In D.A.R.Y.L. (1985), an android boy who has lost his memory begins to suspect he is not an ordinary human when he turns out to be an expert player of the racing game Pole Position on an Atari home computer system. In this protracted sequence of game playD.A.R.Y.L. reveals the film industry's fascination with the emerging genre of computer-generated imagery and its willingness to profit from association with video games in popular culture. Narratively, D.A.R.Y.L.'s video game playing skills demonstrate their value when he turns out to be an expert car driver in the real world, allowing him to escape from his military creators. As D.A.R.Y.L.'s social skills and self-knowledge improves -- essentially reforming his autistic-like social tendencies to more socially acceptable behavior -- he is ultimately integrated into his adopted family as if he were an ordinary child.
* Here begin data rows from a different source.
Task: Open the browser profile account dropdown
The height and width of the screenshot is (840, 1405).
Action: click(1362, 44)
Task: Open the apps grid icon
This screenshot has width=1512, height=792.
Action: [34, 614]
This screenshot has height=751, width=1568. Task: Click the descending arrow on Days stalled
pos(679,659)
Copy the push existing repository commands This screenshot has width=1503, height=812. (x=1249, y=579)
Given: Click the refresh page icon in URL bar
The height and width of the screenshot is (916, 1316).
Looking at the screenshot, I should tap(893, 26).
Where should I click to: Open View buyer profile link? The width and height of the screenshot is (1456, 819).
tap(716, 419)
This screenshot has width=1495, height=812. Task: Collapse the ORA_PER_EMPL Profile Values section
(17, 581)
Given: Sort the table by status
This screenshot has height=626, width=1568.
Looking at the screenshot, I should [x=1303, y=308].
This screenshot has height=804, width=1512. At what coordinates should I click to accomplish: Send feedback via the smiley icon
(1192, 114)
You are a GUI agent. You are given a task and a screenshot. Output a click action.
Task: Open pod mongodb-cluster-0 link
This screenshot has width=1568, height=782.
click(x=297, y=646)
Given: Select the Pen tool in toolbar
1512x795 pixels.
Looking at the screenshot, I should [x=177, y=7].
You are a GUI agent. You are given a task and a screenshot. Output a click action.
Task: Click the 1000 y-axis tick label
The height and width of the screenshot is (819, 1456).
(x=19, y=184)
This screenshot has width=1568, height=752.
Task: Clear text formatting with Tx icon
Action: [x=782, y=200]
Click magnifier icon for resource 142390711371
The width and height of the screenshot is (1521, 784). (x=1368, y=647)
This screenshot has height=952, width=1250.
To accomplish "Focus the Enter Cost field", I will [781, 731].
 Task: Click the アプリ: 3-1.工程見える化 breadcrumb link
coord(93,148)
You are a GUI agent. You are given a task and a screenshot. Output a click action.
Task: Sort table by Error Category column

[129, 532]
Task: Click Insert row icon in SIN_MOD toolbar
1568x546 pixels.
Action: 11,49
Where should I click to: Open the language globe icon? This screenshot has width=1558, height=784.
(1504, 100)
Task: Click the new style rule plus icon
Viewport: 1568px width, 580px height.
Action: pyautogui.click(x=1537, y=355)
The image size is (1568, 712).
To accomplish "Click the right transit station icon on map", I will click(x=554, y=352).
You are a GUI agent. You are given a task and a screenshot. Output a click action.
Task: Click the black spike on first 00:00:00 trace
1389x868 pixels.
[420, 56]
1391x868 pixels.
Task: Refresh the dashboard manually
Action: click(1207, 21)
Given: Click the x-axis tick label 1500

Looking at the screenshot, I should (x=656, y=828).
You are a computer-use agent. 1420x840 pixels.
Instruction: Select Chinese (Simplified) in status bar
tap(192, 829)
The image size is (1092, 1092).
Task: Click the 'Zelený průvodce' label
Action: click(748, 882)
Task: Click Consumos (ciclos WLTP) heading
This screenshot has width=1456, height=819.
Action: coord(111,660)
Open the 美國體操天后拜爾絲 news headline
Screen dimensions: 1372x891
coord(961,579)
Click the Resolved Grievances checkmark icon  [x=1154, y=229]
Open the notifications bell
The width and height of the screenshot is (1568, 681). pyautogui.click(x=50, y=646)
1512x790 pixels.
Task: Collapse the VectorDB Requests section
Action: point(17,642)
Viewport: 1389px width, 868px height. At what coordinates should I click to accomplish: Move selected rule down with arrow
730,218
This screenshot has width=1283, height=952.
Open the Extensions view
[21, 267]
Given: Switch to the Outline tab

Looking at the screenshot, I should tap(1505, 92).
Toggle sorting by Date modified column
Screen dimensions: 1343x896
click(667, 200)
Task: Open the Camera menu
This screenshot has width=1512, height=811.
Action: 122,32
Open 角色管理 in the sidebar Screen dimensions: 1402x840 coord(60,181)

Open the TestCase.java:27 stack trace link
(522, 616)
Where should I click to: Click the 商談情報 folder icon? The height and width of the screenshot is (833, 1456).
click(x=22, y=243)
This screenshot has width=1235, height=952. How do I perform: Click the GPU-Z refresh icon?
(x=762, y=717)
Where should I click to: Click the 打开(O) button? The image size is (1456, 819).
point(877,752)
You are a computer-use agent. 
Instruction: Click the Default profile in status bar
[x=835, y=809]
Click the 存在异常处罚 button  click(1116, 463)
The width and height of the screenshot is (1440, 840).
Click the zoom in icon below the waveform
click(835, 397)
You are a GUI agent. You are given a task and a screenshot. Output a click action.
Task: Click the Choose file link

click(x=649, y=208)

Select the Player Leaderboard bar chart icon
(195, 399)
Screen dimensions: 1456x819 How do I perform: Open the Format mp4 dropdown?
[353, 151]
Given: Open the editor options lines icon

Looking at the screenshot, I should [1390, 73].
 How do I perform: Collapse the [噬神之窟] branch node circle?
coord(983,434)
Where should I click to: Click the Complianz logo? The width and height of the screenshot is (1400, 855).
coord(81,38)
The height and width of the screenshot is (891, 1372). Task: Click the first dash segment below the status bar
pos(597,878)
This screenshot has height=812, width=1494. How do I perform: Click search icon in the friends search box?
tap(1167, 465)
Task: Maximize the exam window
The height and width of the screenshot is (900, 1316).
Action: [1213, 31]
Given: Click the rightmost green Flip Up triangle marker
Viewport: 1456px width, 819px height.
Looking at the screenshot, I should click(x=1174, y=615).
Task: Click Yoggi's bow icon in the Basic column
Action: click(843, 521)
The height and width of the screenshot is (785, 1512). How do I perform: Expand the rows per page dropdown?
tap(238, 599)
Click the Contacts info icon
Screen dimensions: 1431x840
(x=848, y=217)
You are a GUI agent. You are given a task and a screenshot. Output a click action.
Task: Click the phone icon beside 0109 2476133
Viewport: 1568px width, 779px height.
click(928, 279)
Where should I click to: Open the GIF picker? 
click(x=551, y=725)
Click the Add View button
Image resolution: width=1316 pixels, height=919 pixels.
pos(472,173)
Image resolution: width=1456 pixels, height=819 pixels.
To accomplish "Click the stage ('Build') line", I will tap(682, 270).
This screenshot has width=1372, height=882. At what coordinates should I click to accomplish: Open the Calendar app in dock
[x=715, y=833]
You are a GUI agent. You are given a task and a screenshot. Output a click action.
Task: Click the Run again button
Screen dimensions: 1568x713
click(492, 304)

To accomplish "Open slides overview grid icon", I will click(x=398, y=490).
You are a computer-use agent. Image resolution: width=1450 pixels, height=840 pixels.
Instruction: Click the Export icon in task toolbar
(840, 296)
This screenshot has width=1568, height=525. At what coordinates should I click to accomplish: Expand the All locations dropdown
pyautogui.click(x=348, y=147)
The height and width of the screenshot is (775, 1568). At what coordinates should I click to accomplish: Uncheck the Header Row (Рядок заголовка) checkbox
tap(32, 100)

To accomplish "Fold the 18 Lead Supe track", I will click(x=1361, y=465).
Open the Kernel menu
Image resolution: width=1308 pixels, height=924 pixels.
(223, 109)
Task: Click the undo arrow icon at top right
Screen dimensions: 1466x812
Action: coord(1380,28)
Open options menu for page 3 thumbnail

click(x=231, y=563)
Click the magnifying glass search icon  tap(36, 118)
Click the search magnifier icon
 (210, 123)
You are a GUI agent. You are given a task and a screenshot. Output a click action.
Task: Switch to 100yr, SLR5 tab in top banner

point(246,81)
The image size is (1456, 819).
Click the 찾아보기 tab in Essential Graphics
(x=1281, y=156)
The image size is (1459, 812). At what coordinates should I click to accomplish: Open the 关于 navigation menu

Even during the games-positive decade of the 1980s, few films achieved the level of synergy seen in Todd Holland's The Wizard (1989). Created through a close collaboration between Universal Pictures and game manufacturer Nintendo, the film presented audiences with their first glimpse of  both Nintendo's newest version of the popular Super Mario Bros. franchise and its now infamous Power Glove controller. Although it comes close to decade's end, The Wizard offers perhaps the most unwaveringly boosterish vision of games culture, featuring multiple, protracted sequences of on-screen game play featuring Nintendo titles, leading up to a climactic showdown in which contestants play Super Mario 3 as a spectator sport at Universal Studios in Los Angeles. Audience reactions to the final competition offer a final moment of redemption and familial bonding toward the withdrawn videogame prodigy who turns out to be using games as a way of working through a trauma related to his sister's death.